Of course, some people do wind up with, say, a genetic predisposition to alcoholism or depression. But if you have something like that, wouldn't you like to know about it? If you know that you're predisposed to alcoholism (or whatever) then you can do something about it, instead of just letting it happen to you.



Apologies, but this attitude is quite annoying: "As long as you're healthy and a hard worker, you too can be a genius! It just takes time!"

If anyone bothered to try to answer the question "do genetics matter much?" by examining real-world prodigies, they would be forced to conclude "Yes, genetics are equally important to upbringing/environment".

Read through this, then claim genetics don't matter:

"This was Richard Feynman nearing the crest of his powers.
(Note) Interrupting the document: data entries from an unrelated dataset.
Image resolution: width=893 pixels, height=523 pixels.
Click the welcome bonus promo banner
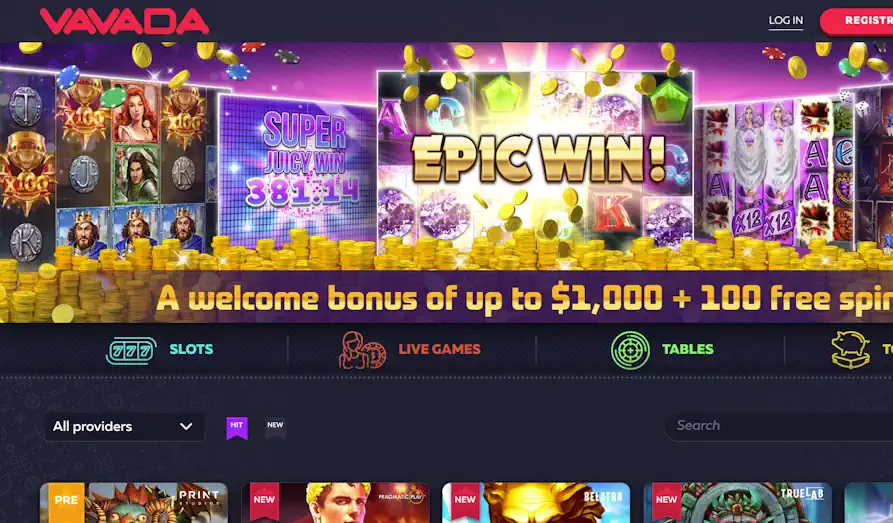[446, 182]
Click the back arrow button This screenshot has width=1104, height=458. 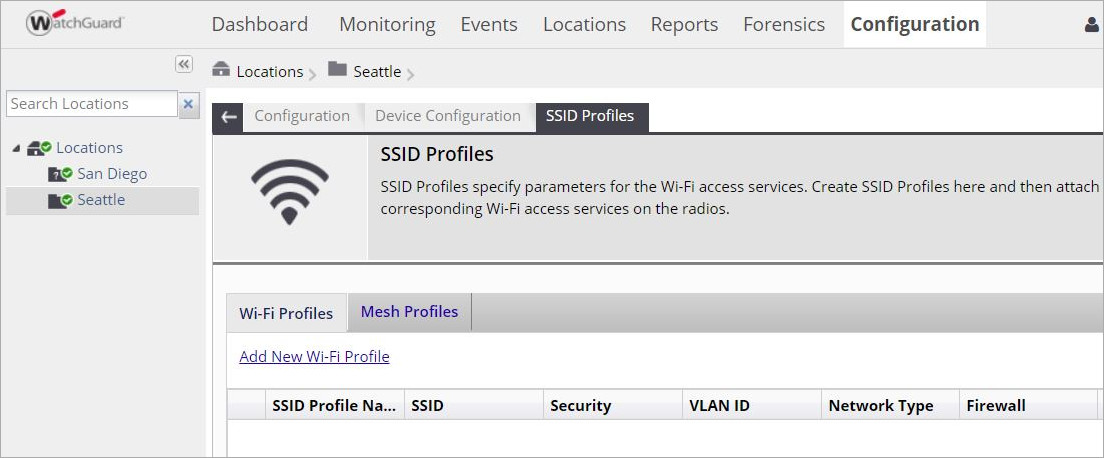pyautogui.click(x=229, y=117)
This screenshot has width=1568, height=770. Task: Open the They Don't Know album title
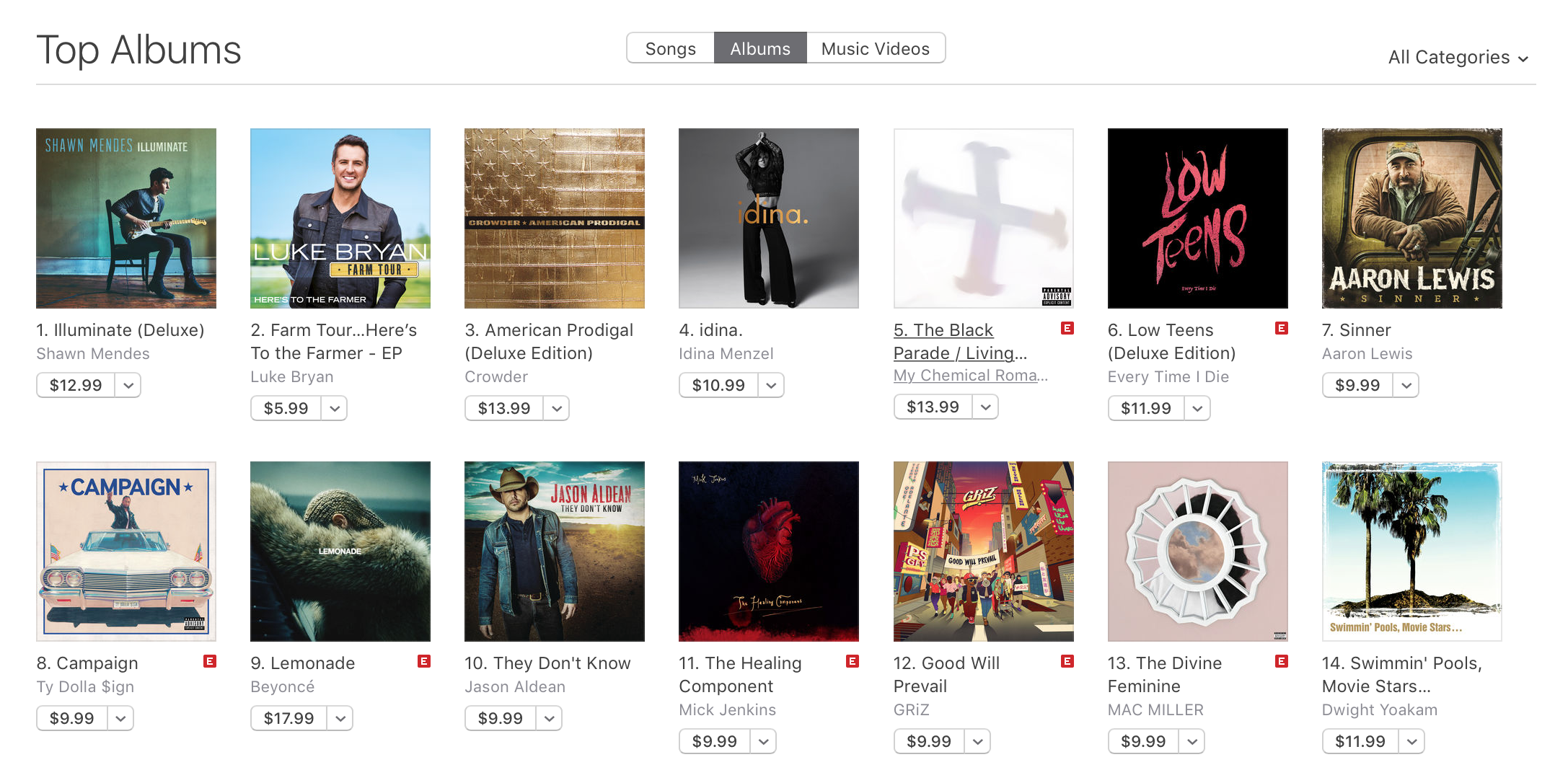pos(547,663)
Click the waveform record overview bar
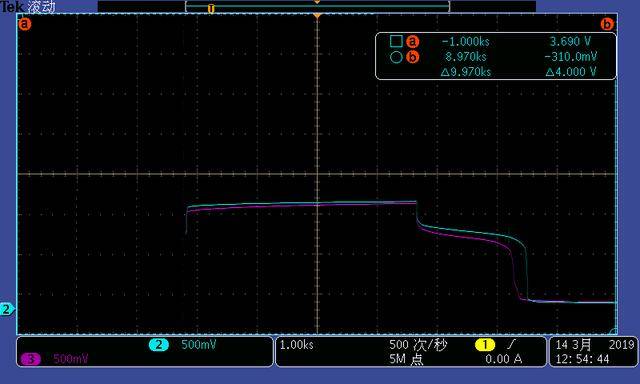 317,6
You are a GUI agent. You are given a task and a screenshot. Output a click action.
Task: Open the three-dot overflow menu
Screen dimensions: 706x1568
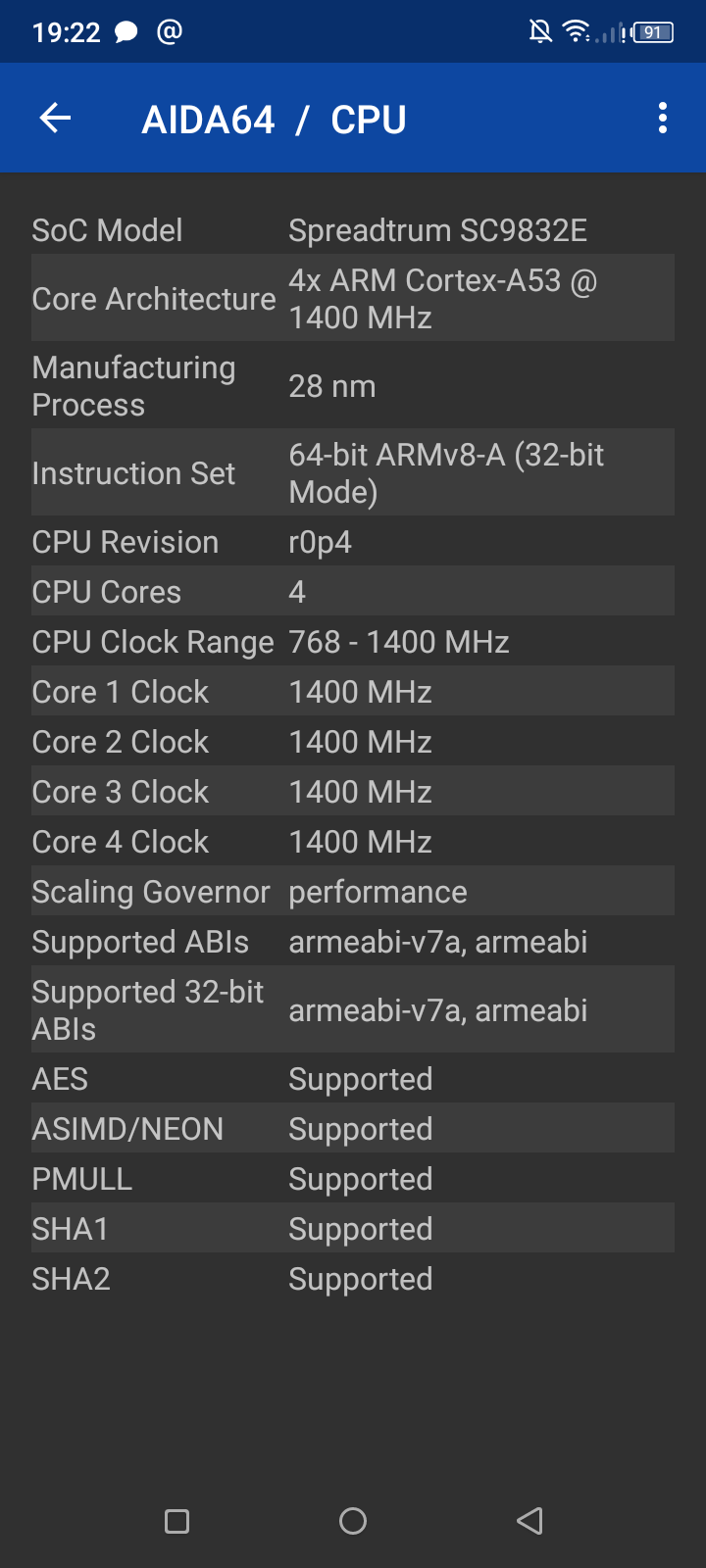pyautogui.click(x=663, y=118)
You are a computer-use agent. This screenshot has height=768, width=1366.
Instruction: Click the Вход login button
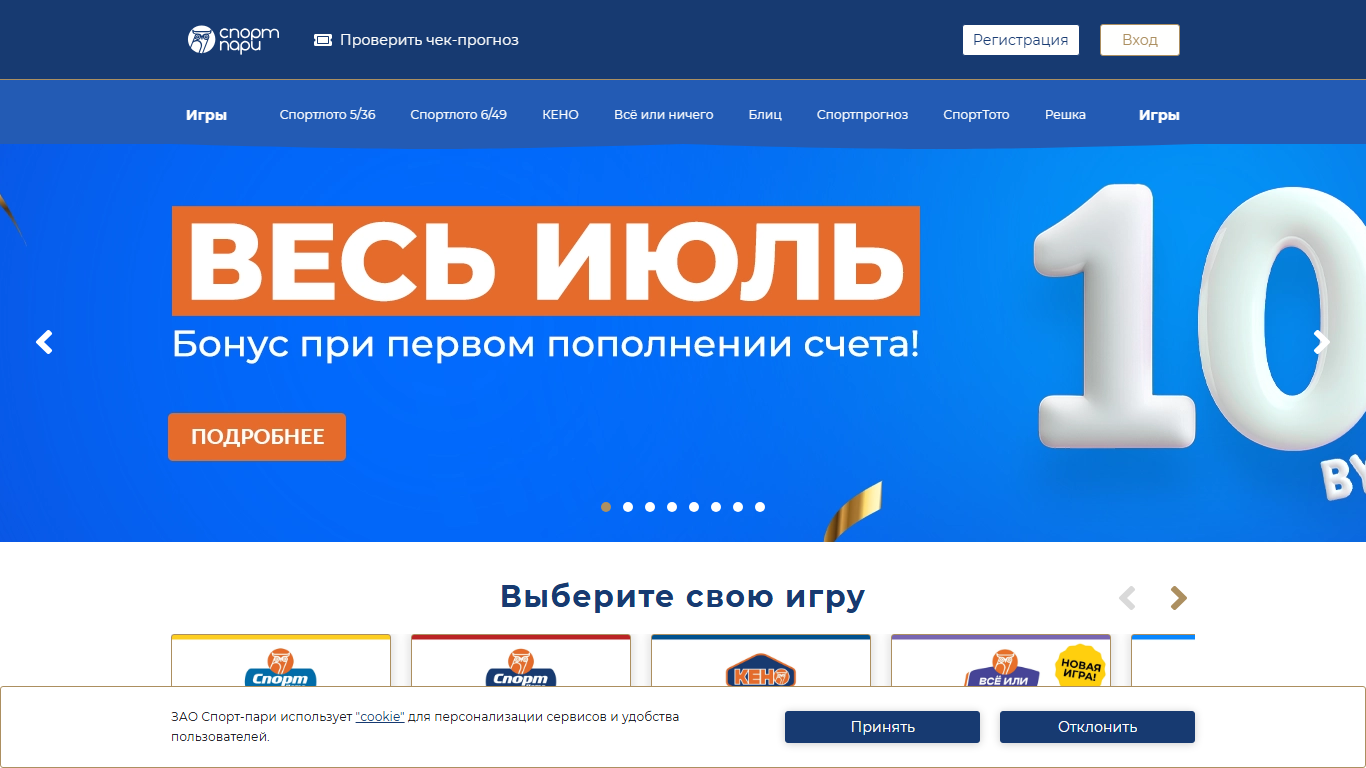coord(1140,40)
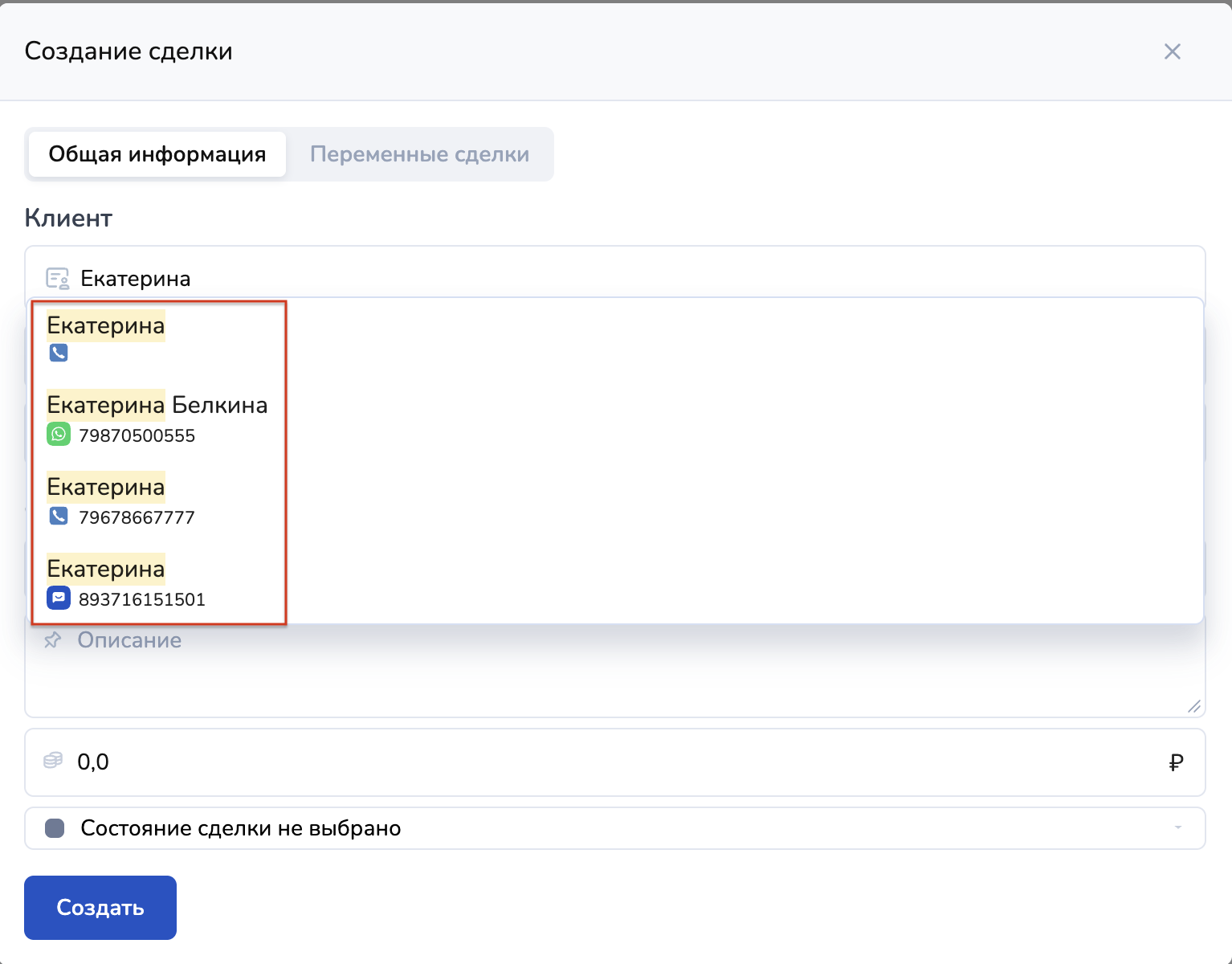The image size is (1232, 964).
Task: Click the pin icon in Описание field
Action: tap(53, 640)
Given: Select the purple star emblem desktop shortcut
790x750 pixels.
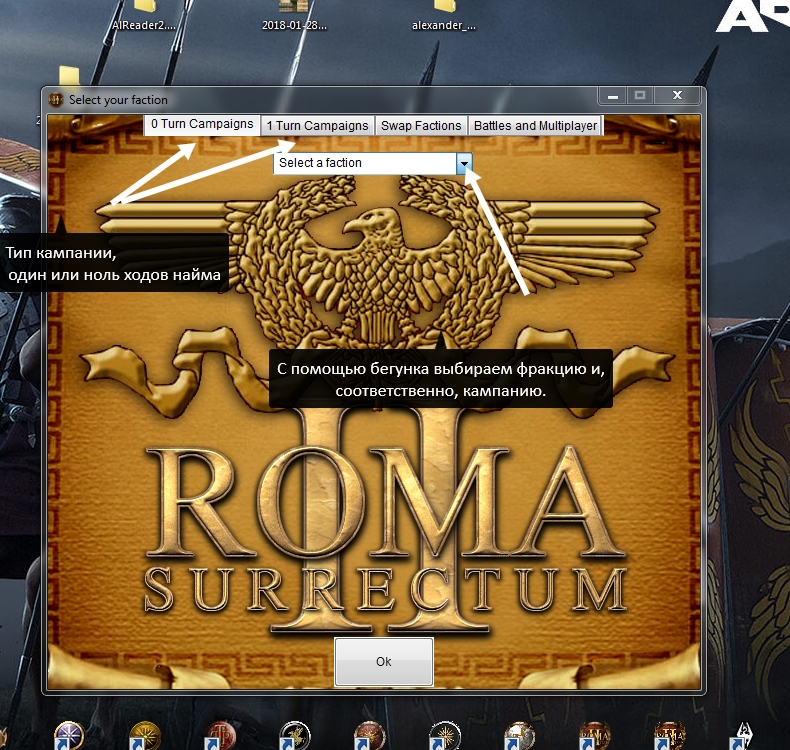Looking at the screenshot, I should [69, 735].
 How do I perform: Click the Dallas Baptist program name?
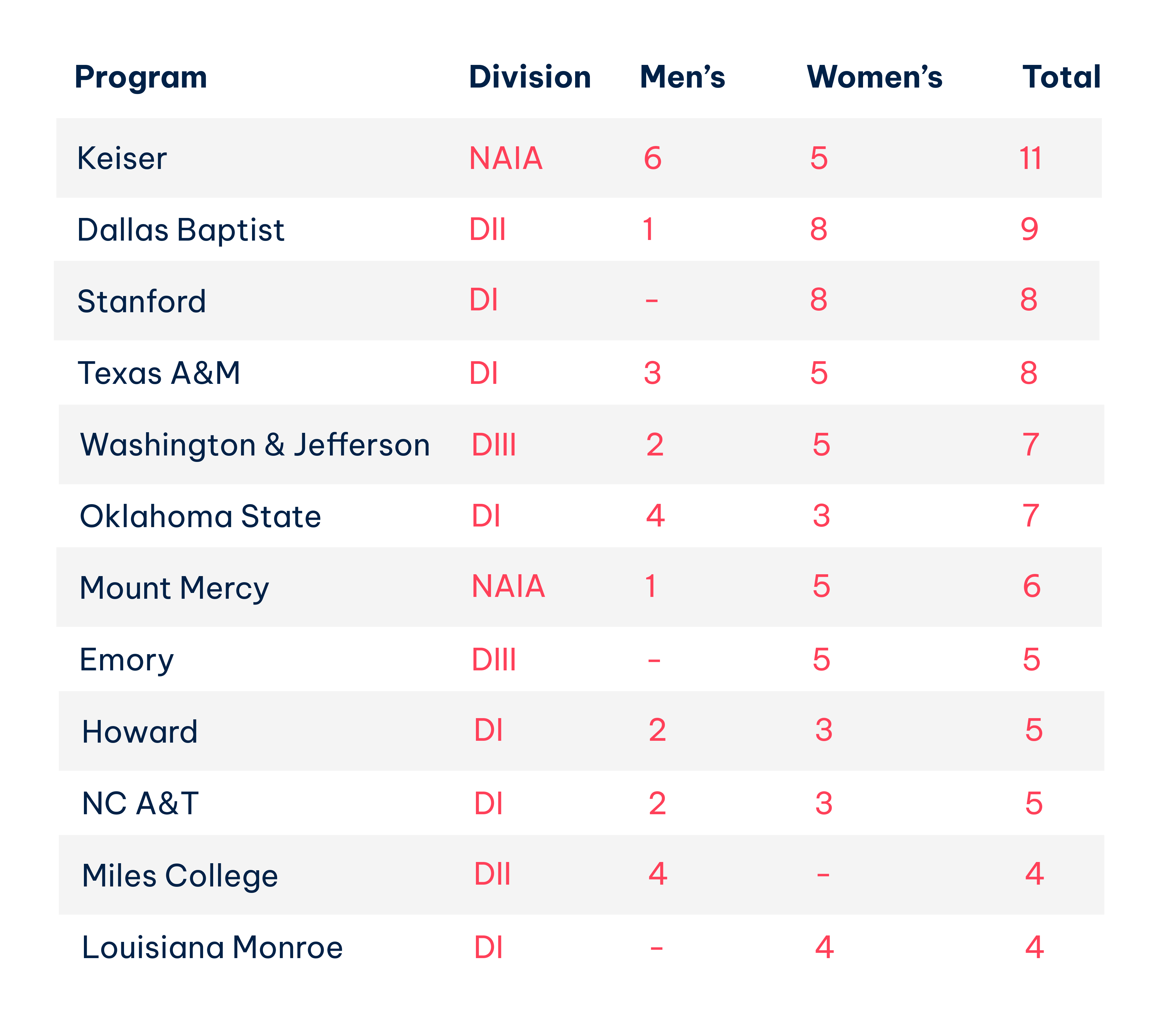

At twenty-three ... there was no physicist on earth who could match his exuberant command over the native materials of theoretical science. It was not just a facility at mathematics (though it had become clear ... that the mathematical machinery emerging from the Wheeler–Feynman collaboration was beyond Wheeler's own ability). Feynman seemed to possess a frightening ease with the substance behind the equations, like Albert Einstein at the same age, like the Soviet physicist Lev Landau—but few others."

— James Gleick, Genius: The Life and Science of Richard Feynman

Fun fact: Feynman mastered Calculus by age 15. He didn't just learn it; he derived it himself.


I'm also irritated by the inaccuracy of that attitude, which is why I never expressed it. Of course genetics are a big deal. They just aren't the only thing, which was the subject at hand.


Sorry! Didn't mean to imply you did. It was sort of a tangent... a lot of people think that way, and so I sort of had a bone to pick with 'em. Cheers.